Raising a voice for young people
“Our entrepreneurship will save the country,” said Matthew Segal, founder and current president of Our Time, an organization he created to advocate for the rights of young people. At 25, Segal is a prominent leader in fighting for economic power to the younger generation. His interest grew while a student at Kenyon College in Ohio, where he strove to create infrastructure and promote student participation in politics and entrepreneurship.
“We aim to make our younger generation understand the entire voting process,” said Segal. “They need to know how to vote, where to do it, when to do it, and why they should even do it in the first place. I even tried to start a student voter act in the college enrollment process but it wasn’t passed.”
Segal’s college experience was the catalyst for Our Time. The idea for the Student Association for Voter Empowerment, (SAVE) began at Kenyon College, where there were only two voting machines available to students in the 2008 presidential election, and many students were obliged to wait in line for over twelve hours.
“It was a disheartening event when those still in line were told the voting was over,” said Segal.

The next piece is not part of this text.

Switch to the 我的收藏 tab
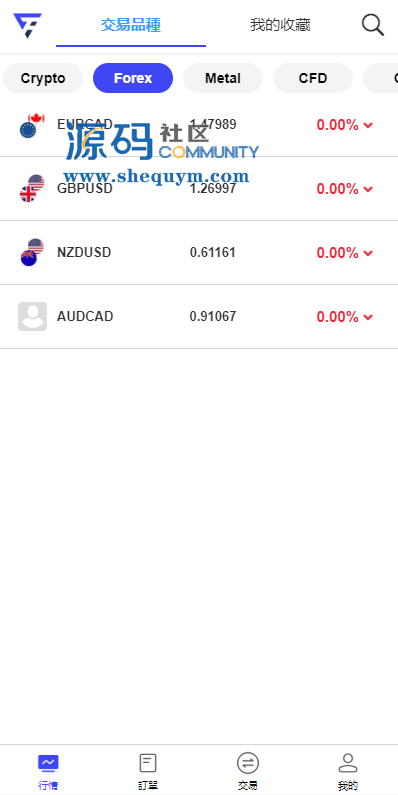 280,25
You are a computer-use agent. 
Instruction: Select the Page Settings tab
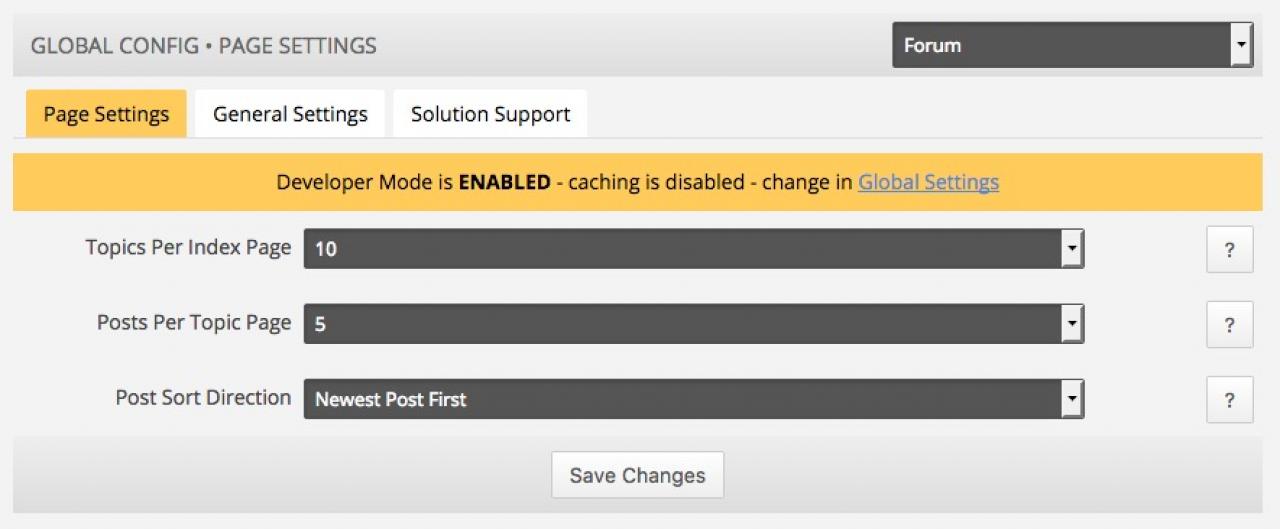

Our Time is a non-profit organization with a national presence in over 40 college campuses. It was founded and is run by a group of people under 30 with a profound interest in obtaining economic power and partaking in national decisions. Their goals are to improve education, jobs, and awareness of the main issue voting itself poses. The unemployment rate for the younger generation is 16% and has now become a major problem.

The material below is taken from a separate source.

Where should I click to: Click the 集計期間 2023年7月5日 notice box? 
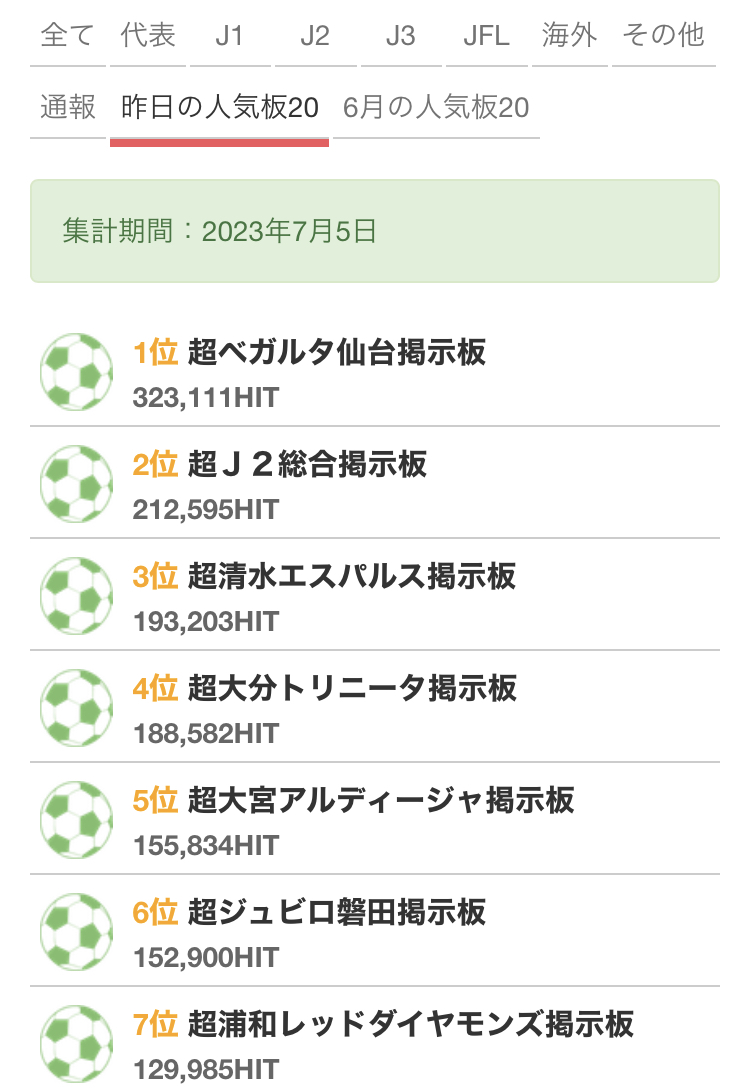pos(375,232)
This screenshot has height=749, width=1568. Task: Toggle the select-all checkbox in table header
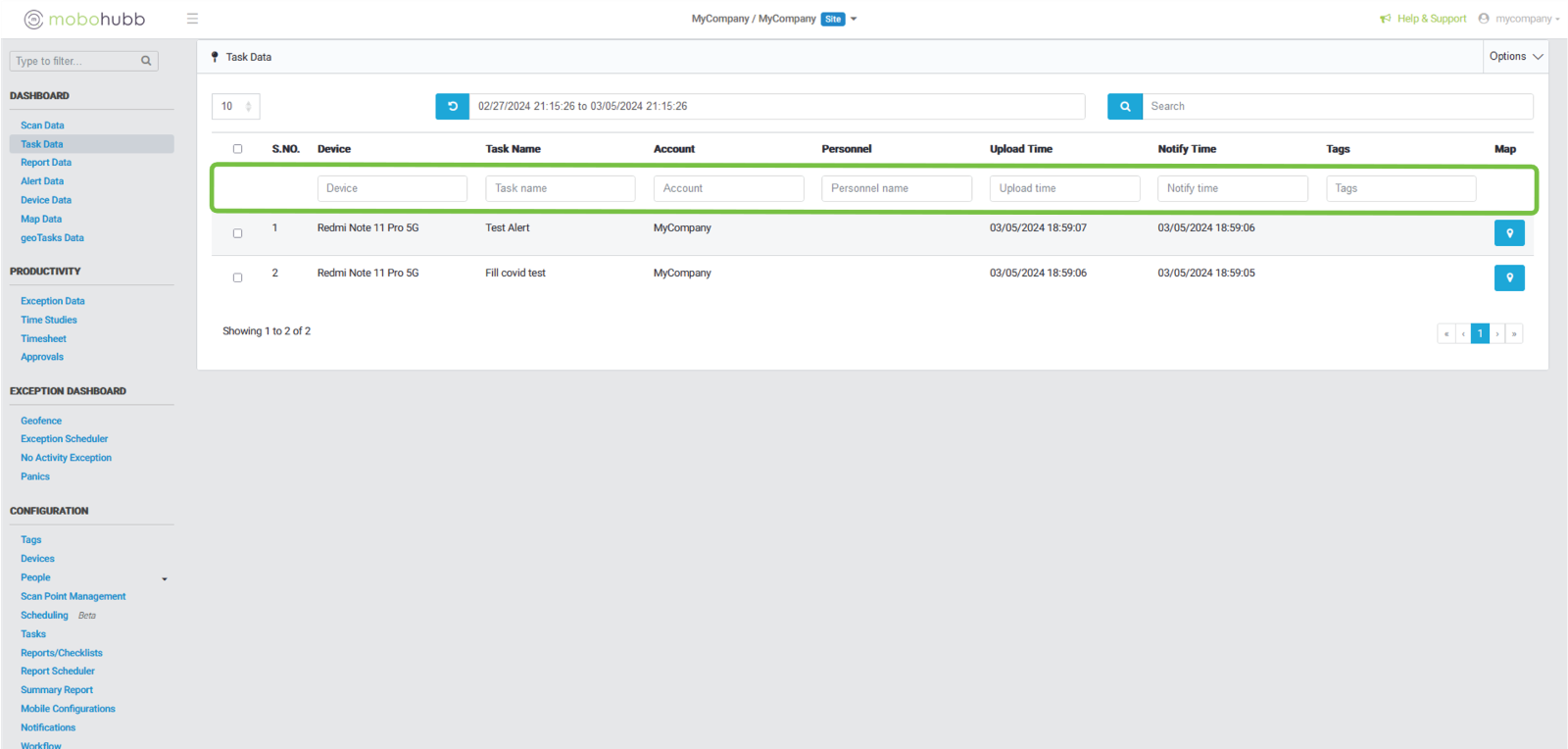point(237,149)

People from everywhere have become involved in Our Time. The entire staff consists of those in their mid 20’s and encourages many younger activists to join too. “We hope to represent all young people and the rights they are entitled too,” said Segal. “Health care is also a big cost and issue for us and we need to shape education.”
Our Time uses money donated from wealthy and successful individuals as they also negotiate deals to bring down costs. “What the younger generation needs to understand is that they need to get and create whatever they need in life,” said Segal. “Our generation should have a greater leadership role in determining our own future.”
With over 370,000 members, Our Time hopes to spread its message and influence as well as help instruct the growing younger generation. Although the activists took charge during an election season, when interest was high, the members of Our Time consider it vital that opinions are contributed daily. The majority of the younger generation does not take into account that social safety is indeed an eternal debt to them, and Our Time therefore advocates for their well being and helps them understand their rights. Due to the great impact economics has, especially in the deep recession of the past few years, the focus has shifted slightly more onto economic issues during off times from voting season.
“The protection of our younger generations’ rights is crucial for our world to progress and for decisions to be made justly,” said Segal. “We, as young activists, have great strengths and [together] should learn to use that for our benefit.